Task objective » Beginning at the line containing "You are a GUI", give again every line through the end of the data, unchanged and with both ends included. Drop any pictures.

Available data »
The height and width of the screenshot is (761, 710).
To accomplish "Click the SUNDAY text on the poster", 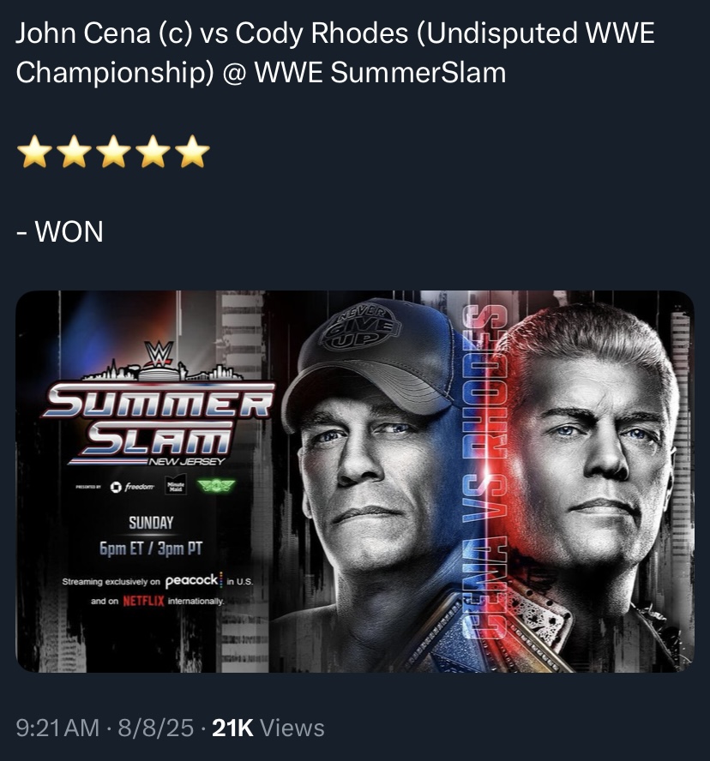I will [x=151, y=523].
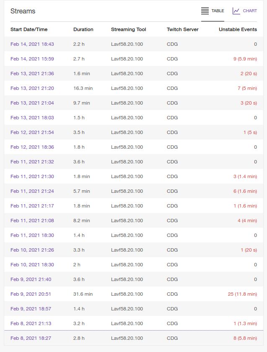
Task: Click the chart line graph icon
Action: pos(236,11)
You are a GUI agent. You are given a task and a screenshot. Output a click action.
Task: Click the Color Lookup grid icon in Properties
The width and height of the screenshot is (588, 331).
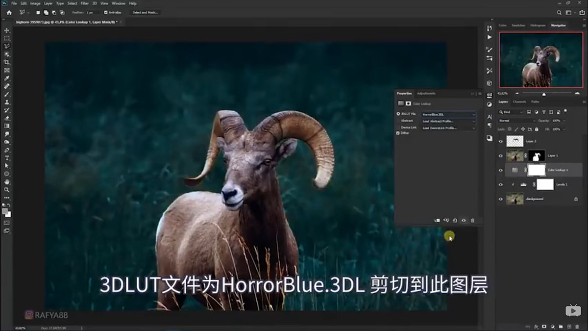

Expected output »
You are a GUI agent. You are given a task and a screenshot. Output a click action.
Task: Click the Color Lookup grid icon in Properties
The width and height of the screenshot is (588, 331).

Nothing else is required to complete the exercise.